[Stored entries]

***

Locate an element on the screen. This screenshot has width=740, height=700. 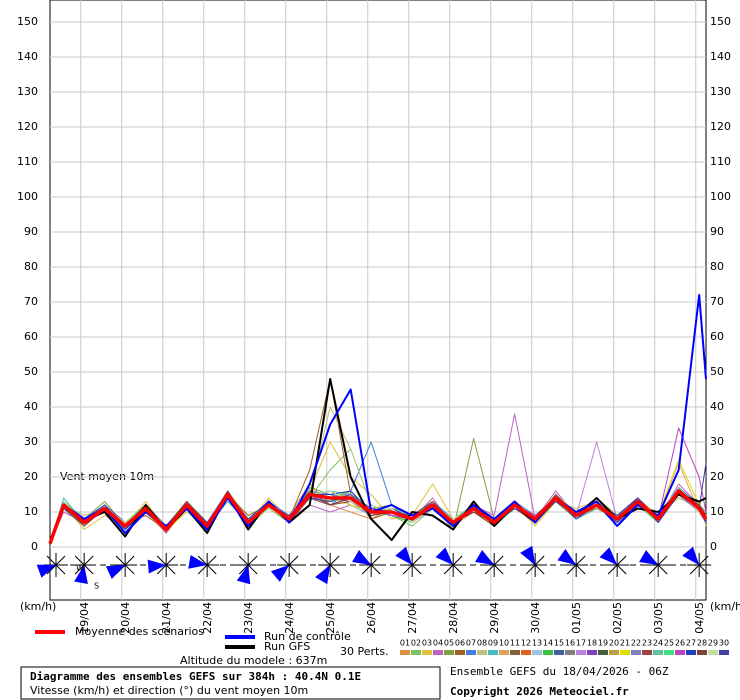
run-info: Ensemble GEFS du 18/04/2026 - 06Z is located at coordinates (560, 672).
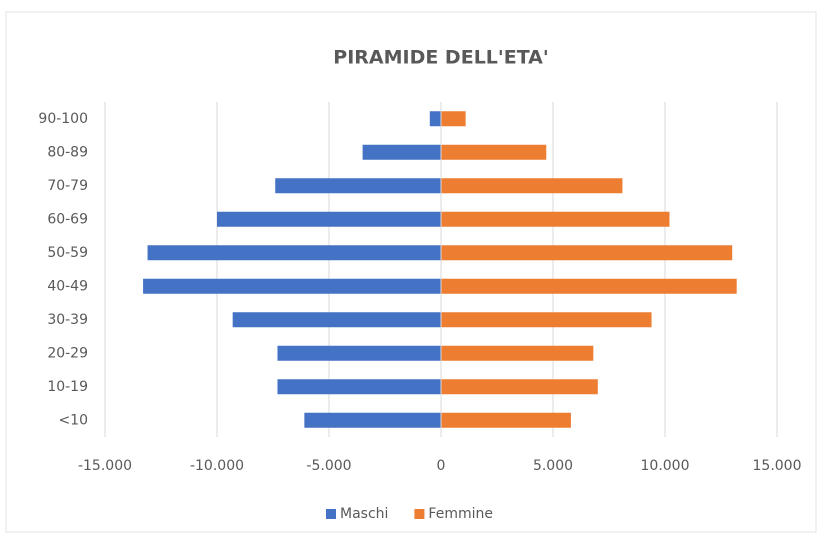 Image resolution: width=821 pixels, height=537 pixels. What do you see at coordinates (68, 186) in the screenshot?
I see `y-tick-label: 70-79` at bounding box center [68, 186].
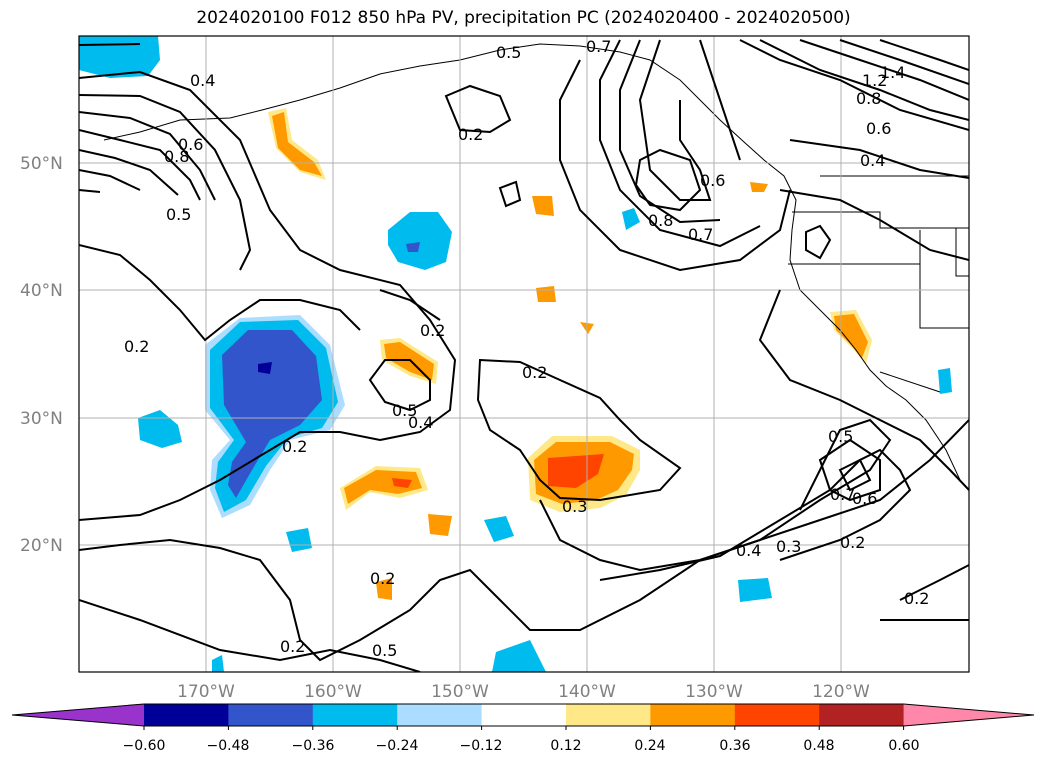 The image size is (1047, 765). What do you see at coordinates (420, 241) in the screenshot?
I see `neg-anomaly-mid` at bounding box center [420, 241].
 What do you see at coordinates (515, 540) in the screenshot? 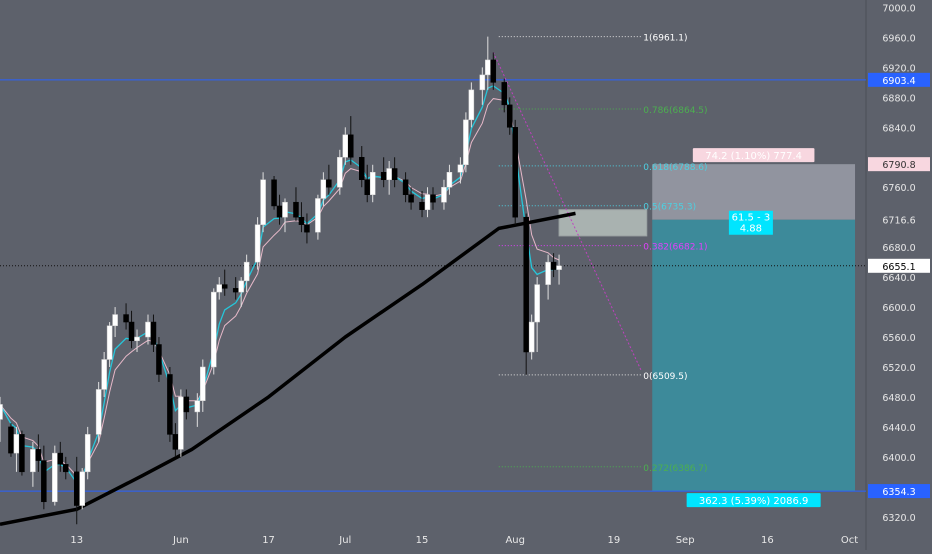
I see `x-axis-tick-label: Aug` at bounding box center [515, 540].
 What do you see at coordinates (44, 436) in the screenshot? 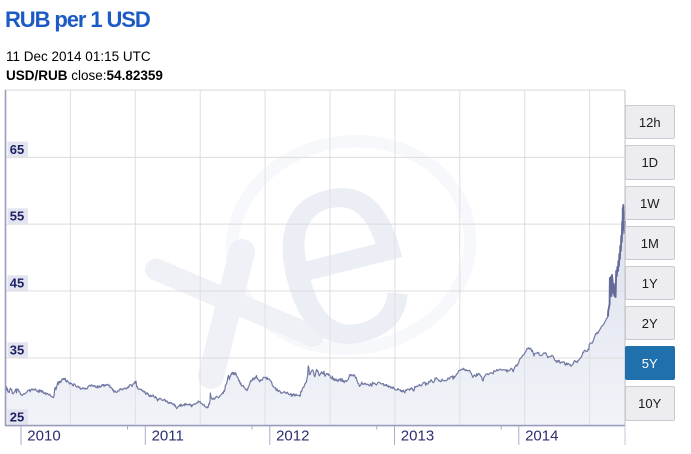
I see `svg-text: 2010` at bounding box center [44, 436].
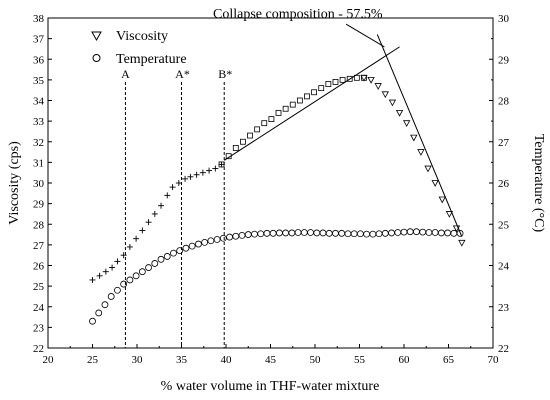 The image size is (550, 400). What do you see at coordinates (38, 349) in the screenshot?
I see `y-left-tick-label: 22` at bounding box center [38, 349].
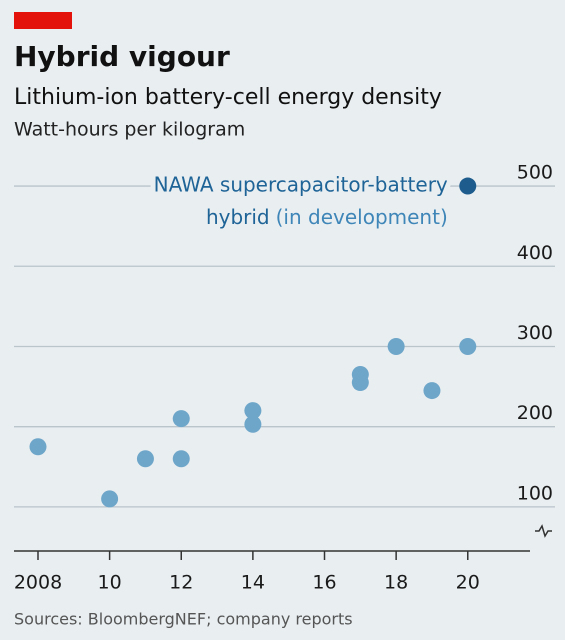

***

**Problem requirements**
Write out the entries word for word, from the line containing "What do you see at coordinates (515, 540)" through the end of the entries, with both of those lines included. Omit the pictures from your answer.

**Answer**
 What do you see at coordinates (515, 540) in the screenshot? 
I see `x-axis-tick-label: Aug` at bounding box center [515, 540].
 What do you see at coordinates (44, 436) in the screenshot? 
I see `svg-text: 2010` at bounding box center [44, 436].
 The image size is (550, 400). What do you see at coordinates (38, 349) in the screenshot?
I see `y-left-tick-label: 22` at bounding box center [38, 349].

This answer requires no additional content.